Baffled, I resort to soloing it. There's no actual solo rules but the need and speed with which you try to beat the Gentleman work as a satisfying proxy. Focusing every faculty on trying to get things right, I still fall a dozen points short. Next day I can barely work, barely converse. All the spare capacity in my head is dedicated to beating the Gentleman.
Mid-afternoon suddenly, a flash. I've been playing each aspect of the game as an optimal efficiency exercise. But what if being optimal in one aspect stops you being optimal in another? I'm flooded with excitement.
I can't wait to get it back to the table that night. At first, my opponent wonders what the hell I'm doing as I start to fall behind. But then my plan begins to bear fruit. As the game progresses I start to conjure more Magical Feats than ever before, rushing far into the lead. But I'm still behind the Gentleman. On the very final turn, I throw everything I have at completing Feats. My fingers shake as I count up my tally.
I shriek with delight as I find I've done it, by a single point.

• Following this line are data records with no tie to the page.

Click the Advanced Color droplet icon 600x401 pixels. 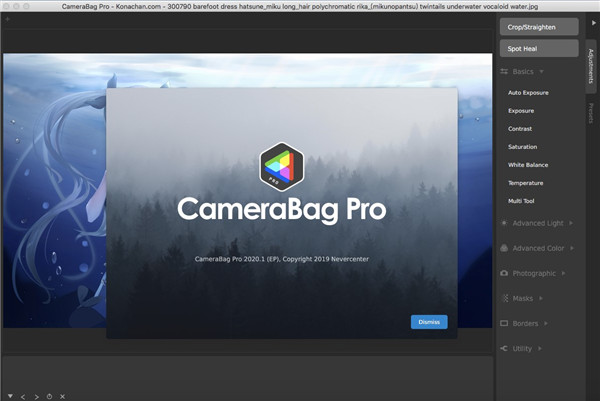(505, 247)
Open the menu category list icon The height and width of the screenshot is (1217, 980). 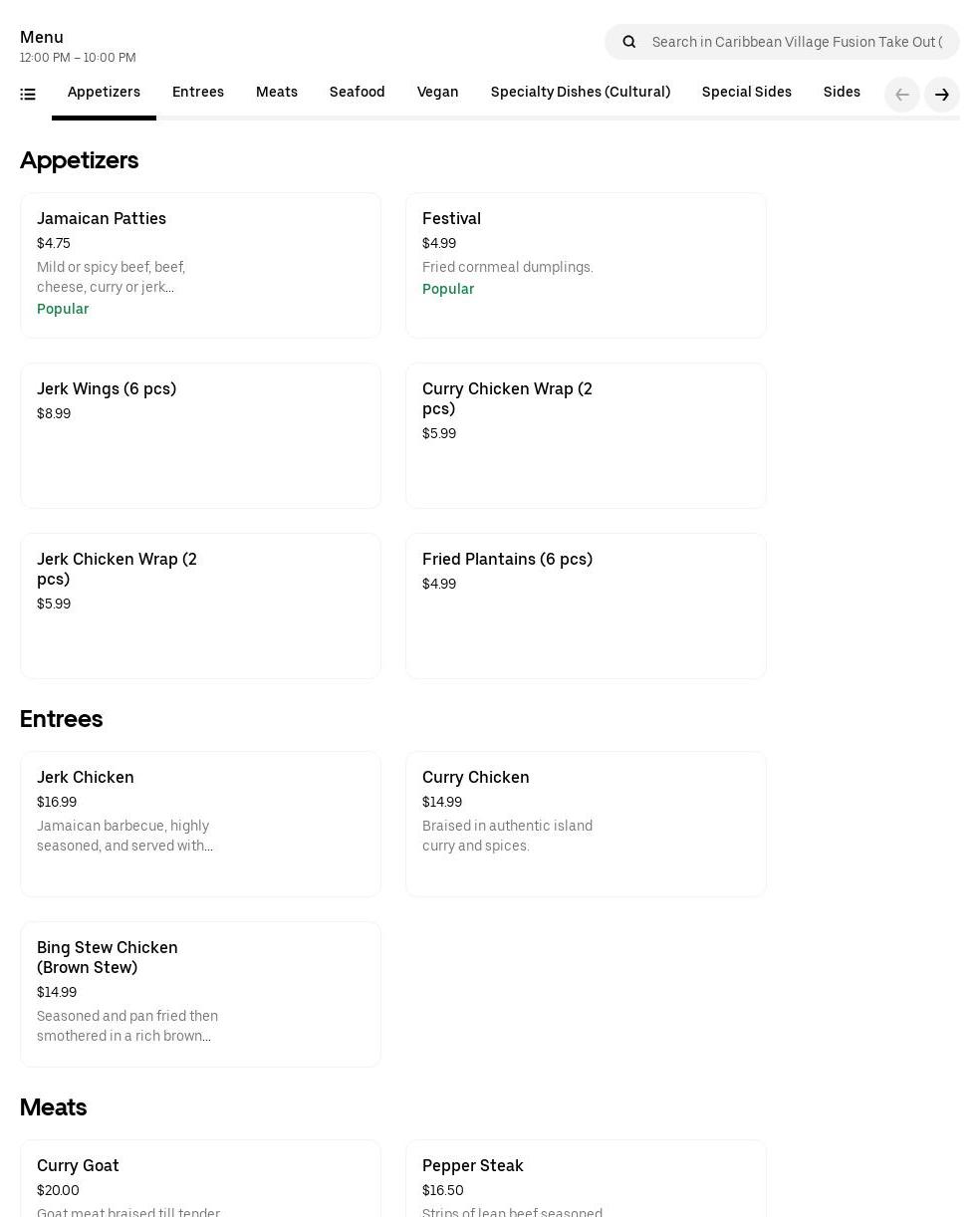coord(28,95)
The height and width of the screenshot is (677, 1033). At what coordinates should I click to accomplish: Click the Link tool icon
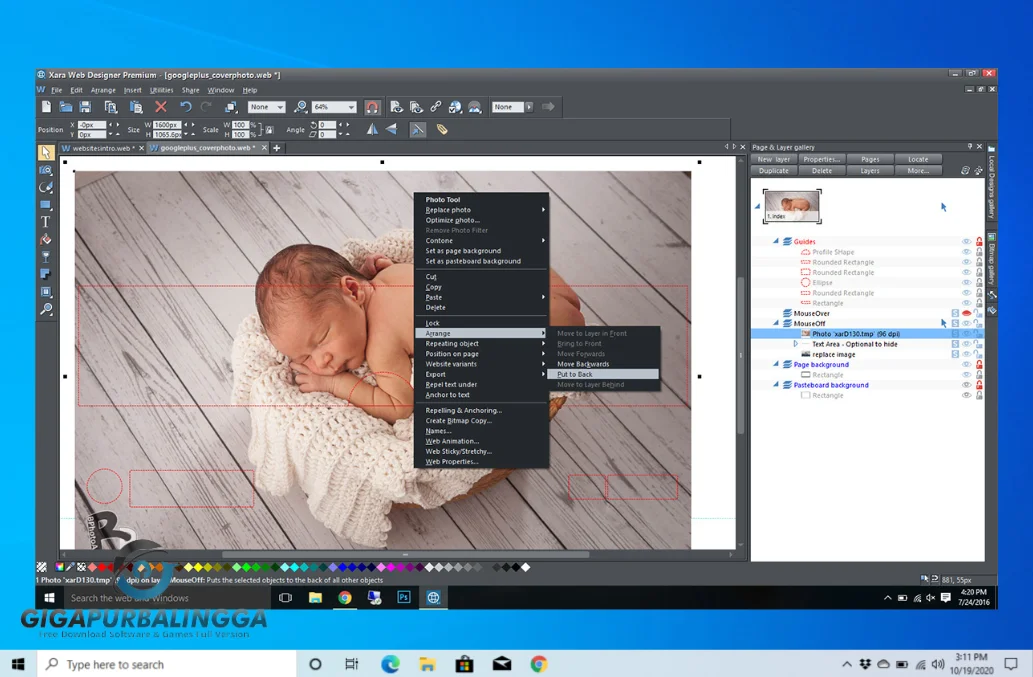pyautogui.click(x=436, y=106)
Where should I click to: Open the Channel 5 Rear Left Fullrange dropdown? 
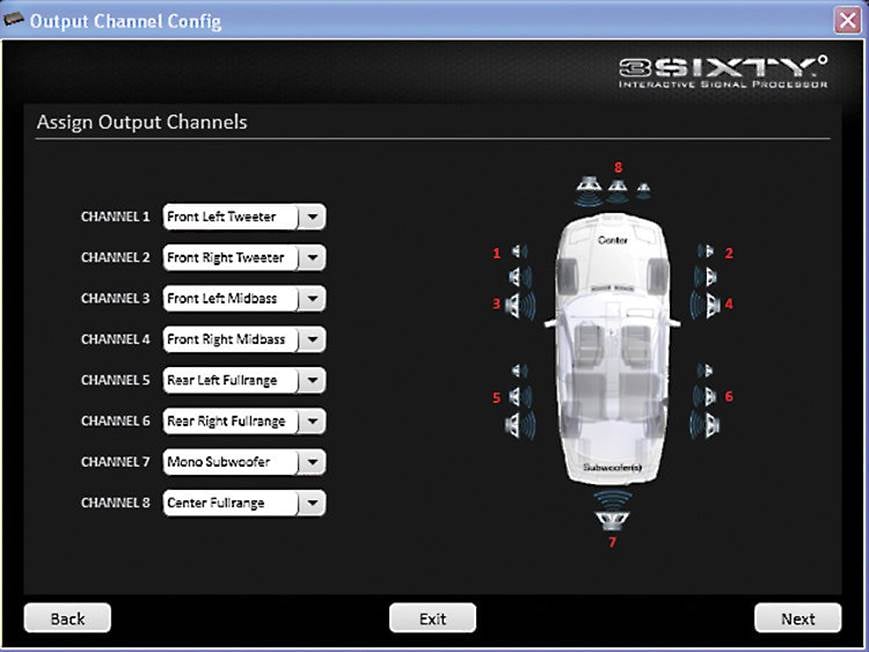coord(312,381)
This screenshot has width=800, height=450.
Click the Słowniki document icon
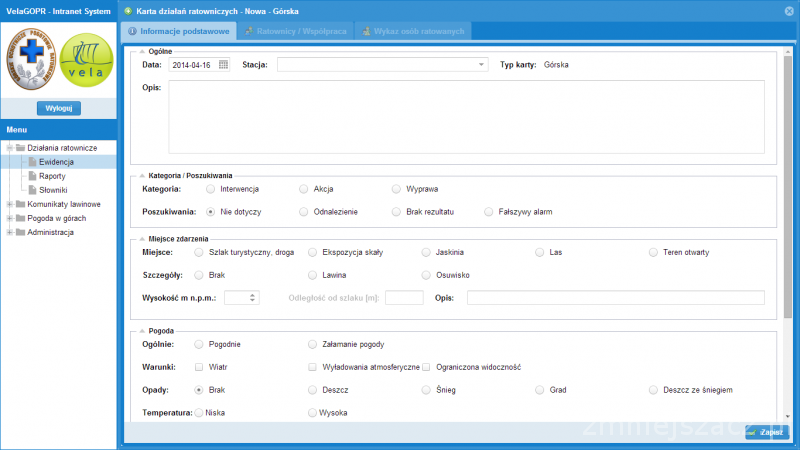point(32,190)
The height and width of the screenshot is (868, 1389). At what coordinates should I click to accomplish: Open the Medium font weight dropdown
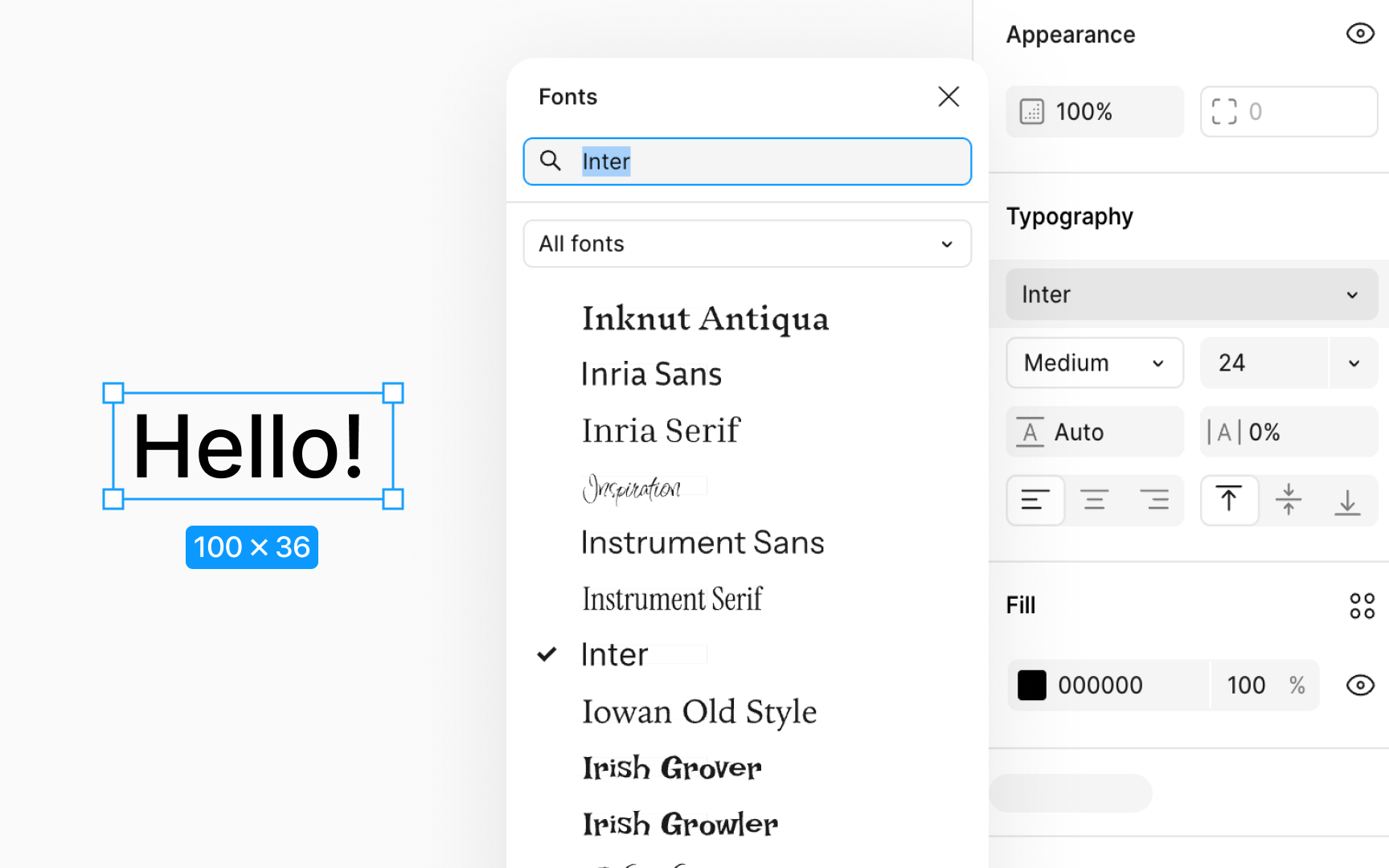(1095, 362)
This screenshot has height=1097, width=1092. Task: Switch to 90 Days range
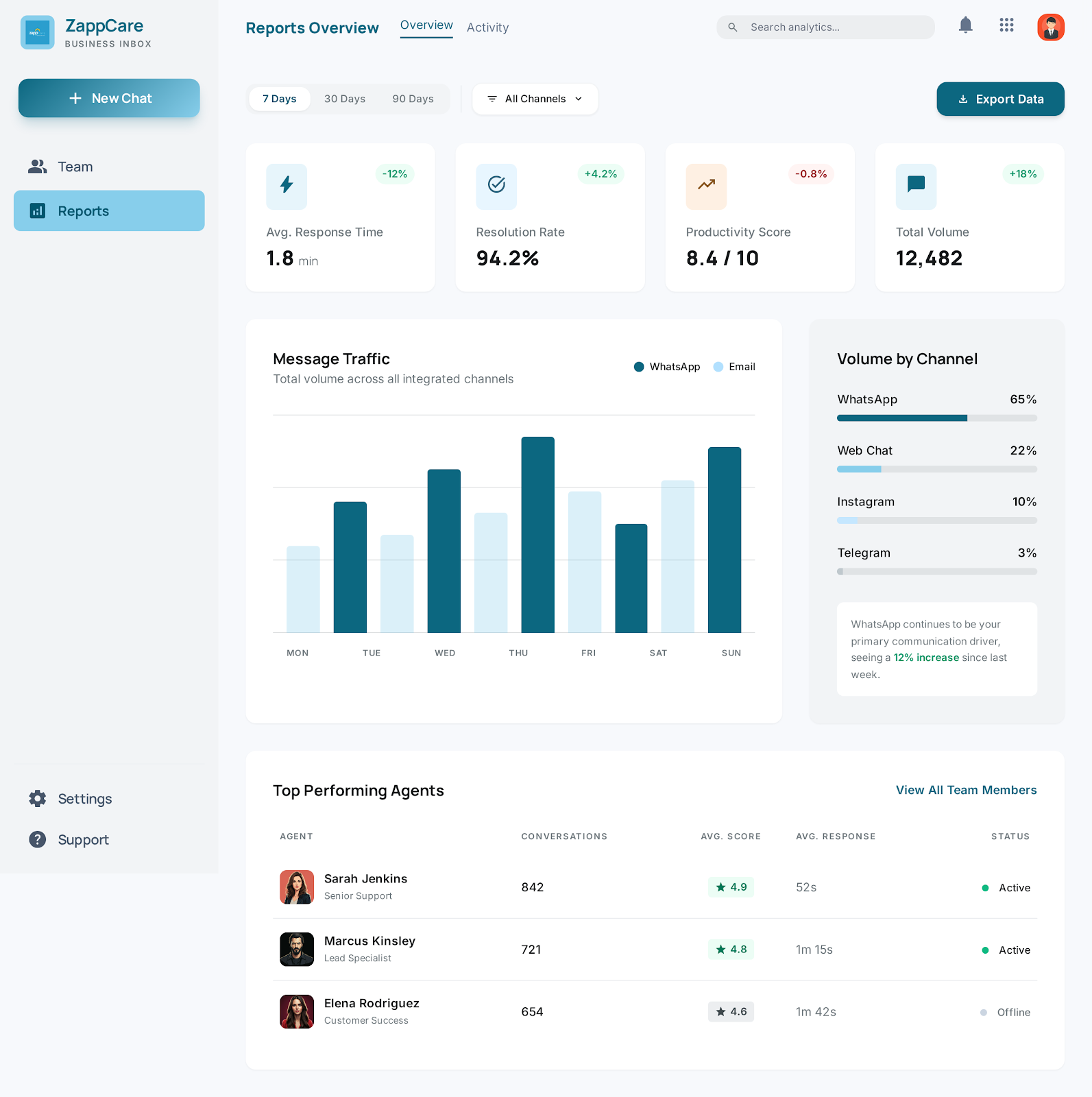coord(413,99)
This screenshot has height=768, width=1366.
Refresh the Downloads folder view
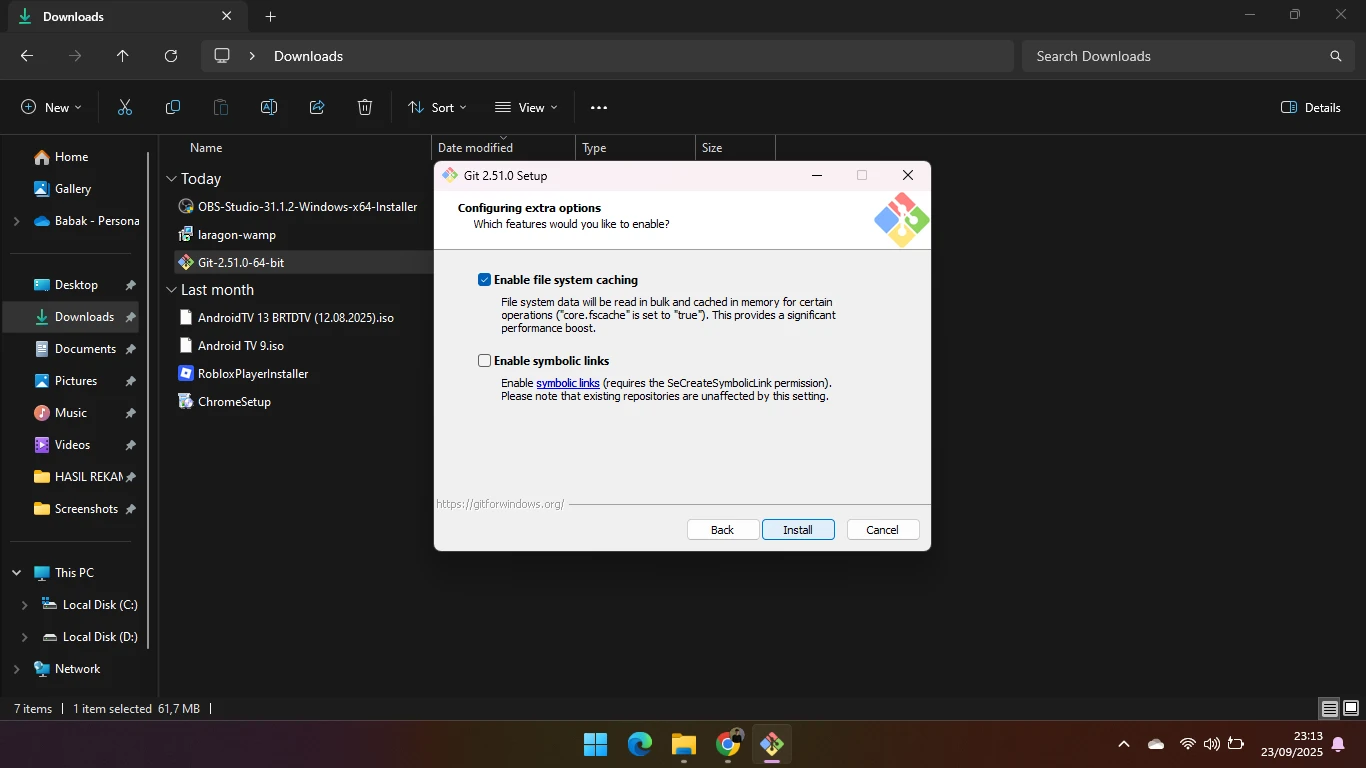coord(171,56)
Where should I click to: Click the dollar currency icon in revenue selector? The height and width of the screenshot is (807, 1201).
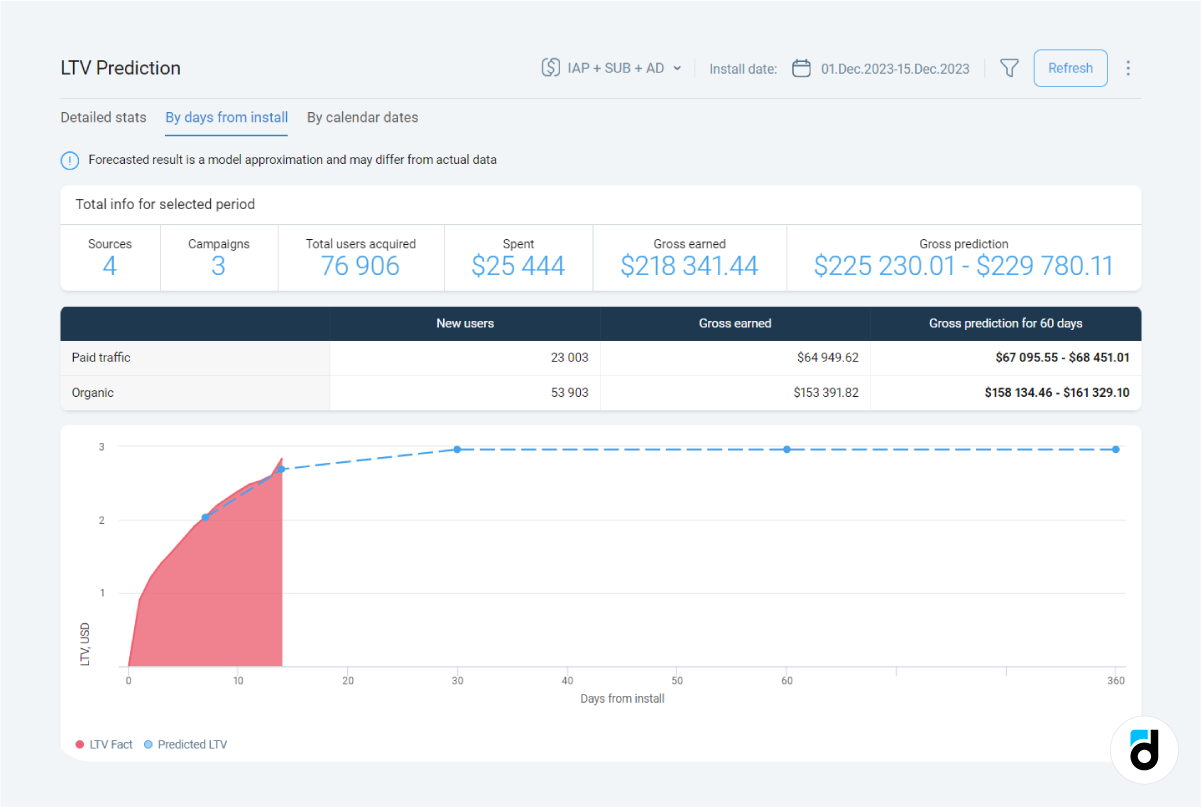coord(551,68)
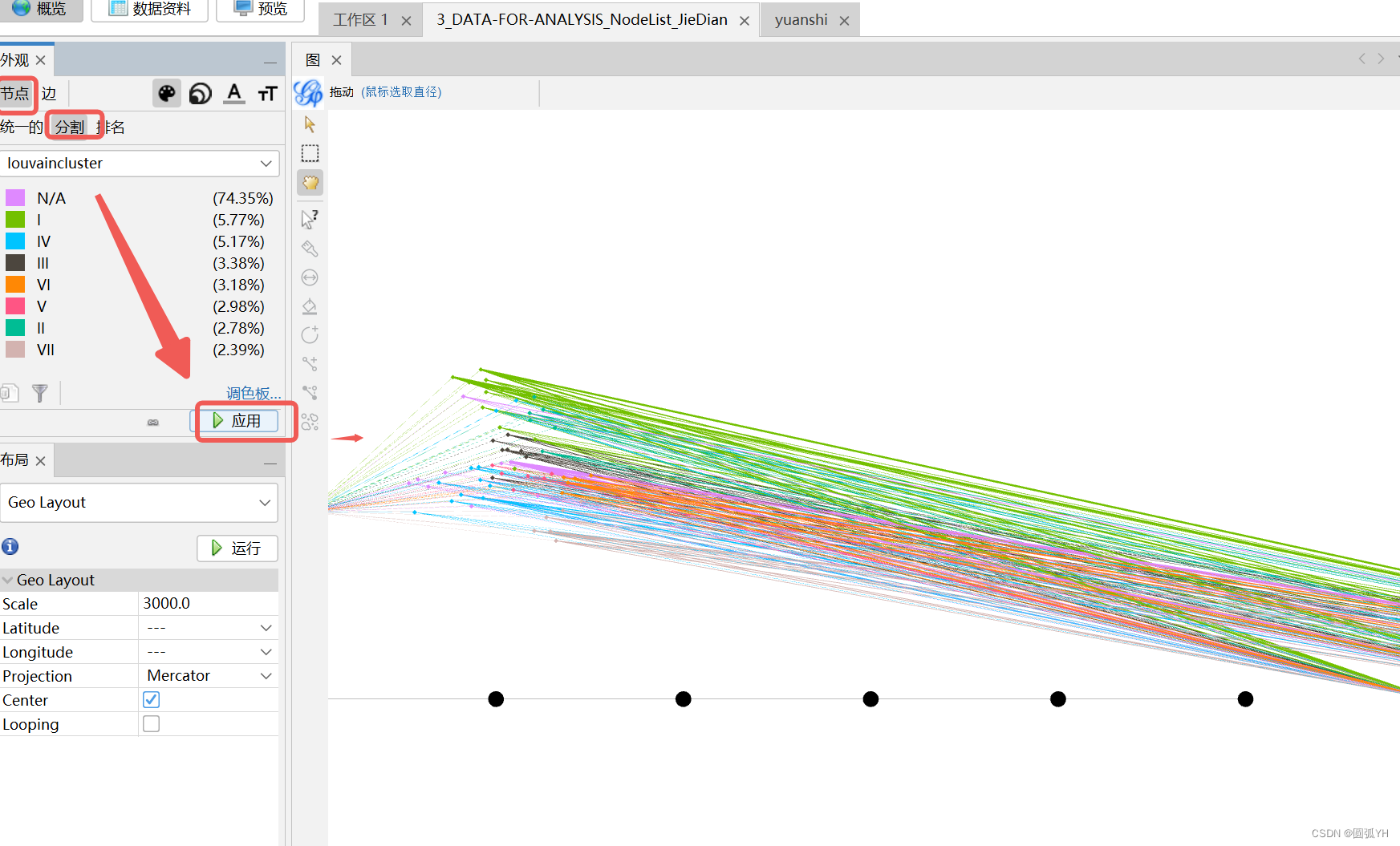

My demon exorcised, next day I begin to move on to other things. There are still riddles remaining. I beat the Gentleman on my final turn when, in theory, he can be beaten much earlier and I still have no idea how. But having achieved my goal, these questions seem less urgent, the clarion call of play more distant. I'm not sure, now, whether I was, in fact playing a game or solving a puzzle. Either way, it feels an activity more suited to the conceited, isolated Norrell than the charismatic and boisterous Strange. England, it seems, must wait for the Raven King a little longer.